Among the Islamic Republic of Iran's very few diplomatic friends are too many from Latin America's left, who are always happy to milk their cash-rich allies for all they are worth.

Image of Bolivia's ambassador in Tehran, Romina Pérez Ramos.

Bolivia's ambassador in Tehran, Romina Pérez Ramos.

Bolivia's embassy in Tehran/Facebook
Bahram Farrokhi

-OpEd-

The Latin American Left has an incurable anti-Yankee fever. It is a sickness seen in the baffling support given by the socialist regimes of Cuba, Nicaragua, Venezuela or Bolivia to the Islamic Republic of Iran, which to many exemplifies clerical fascism. And all for a single, crass reason: together they hate the United States.

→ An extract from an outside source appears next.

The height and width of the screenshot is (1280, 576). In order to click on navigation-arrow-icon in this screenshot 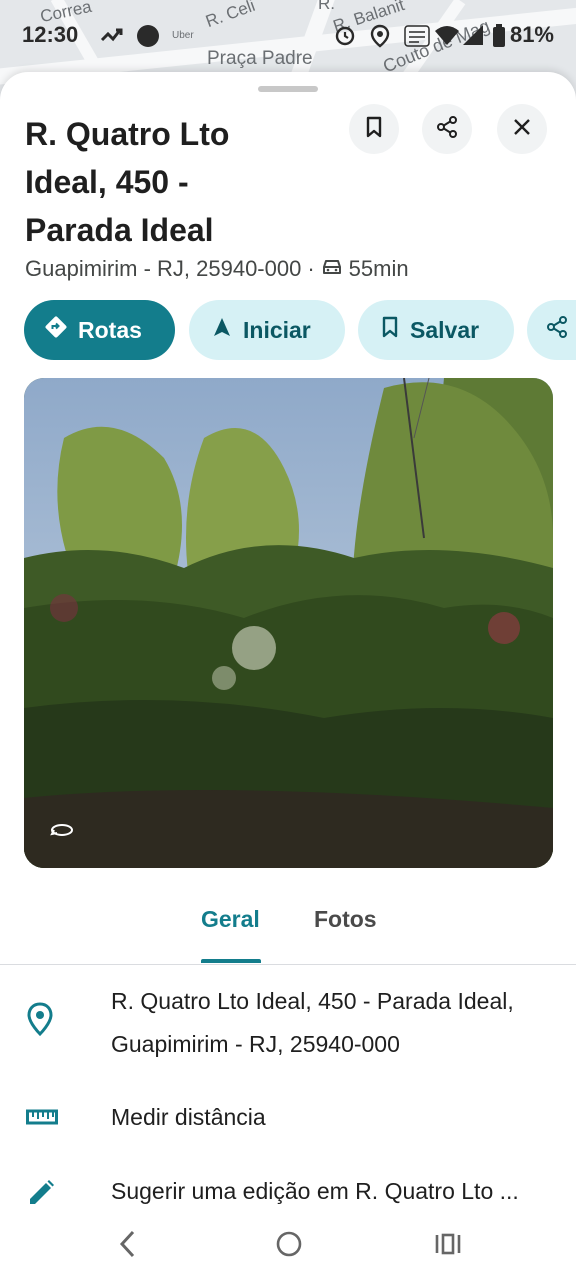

The Islamic Republic has so many of the traits the Left used to hate and fight in the 20th century: a religious (Islamic) vocation, medieval obscurantism, misogyny... Its kleptocratic economy has turned bog-standard class divisions into chasmic inequalities reminiscent of colonial times.

This support is, of course, cynical and in line with the mandates of realpolitik. The regional master in this regard is communist Cuba, which has peddled its anti-imperialist discourse for 60 years, even as it awaits another chance at détente with its ever wealthy neighbor.

I reflected on this on the back of recent remarks by Bolivia's ambassador in Tehran, the 64-year-old Romina Pérez Ramos. She must be the busiest diplomat in Tehran right now, and not a day goes by without her going, appearing or speaking somewhere, with all the publicity she can expect from the regime's media.